Stored items
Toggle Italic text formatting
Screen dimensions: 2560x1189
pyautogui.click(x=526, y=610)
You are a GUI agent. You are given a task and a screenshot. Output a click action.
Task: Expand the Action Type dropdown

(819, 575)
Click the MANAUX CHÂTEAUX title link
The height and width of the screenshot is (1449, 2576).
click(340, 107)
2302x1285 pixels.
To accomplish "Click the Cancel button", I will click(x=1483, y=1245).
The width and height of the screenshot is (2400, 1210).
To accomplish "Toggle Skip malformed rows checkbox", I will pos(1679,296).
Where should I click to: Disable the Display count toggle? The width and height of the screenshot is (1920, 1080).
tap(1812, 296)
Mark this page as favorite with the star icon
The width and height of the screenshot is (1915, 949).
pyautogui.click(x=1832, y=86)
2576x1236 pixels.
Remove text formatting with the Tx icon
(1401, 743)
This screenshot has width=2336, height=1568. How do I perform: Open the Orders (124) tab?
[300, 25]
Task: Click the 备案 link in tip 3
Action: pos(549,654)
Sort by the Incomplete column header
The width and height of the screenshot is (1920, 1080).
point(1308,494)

Activity
Every entry, from the first line to the last, should be retyped exactly.

Output
Toggle Italic text formatting
Screen dimensions: 2560x1189
pyautogui.click(x=526, y=610)
You are a GUI agent. You are given a task and a screenshot. Output a click action.
Task: Expand the Action Type dropdown

(819, 575)
Click the MANAUX CHÂTEAUX title link
The height and width of the screenshot is (1449, 2576).
click(340, 107)
2302x1285 pixels.
To accomplish "Click the Cancel button", I will click(x=1483, y=1245).
The width and height of the screenshot is (2400, 1210).
To accomplish "Toggle Skip malformed rows checkbox", I will pos(1679,296).
Where should I click to: Disable the Display count toggle? The width and height of the screenshot is (1920, 1080).
tap(1812, 296)
Mark this page as favorite with the star icon
The width and height of the screenshot is (1915, 949).
pyautogui.click(x=1832, y=86)
2576x1236 pixels.
Remove text formatting with the Tx icon
(1401, 743)
This screenshot has width=2336, height=1568. How do I perform: Open the Orders (124) tab?
[300, 25]
Task: Click the 备案 link in tip 3
Action: pos(549,654)
Sort by the Incomplete column header
The width and height of the screenshot is (1920, 1080).
point(1308,494)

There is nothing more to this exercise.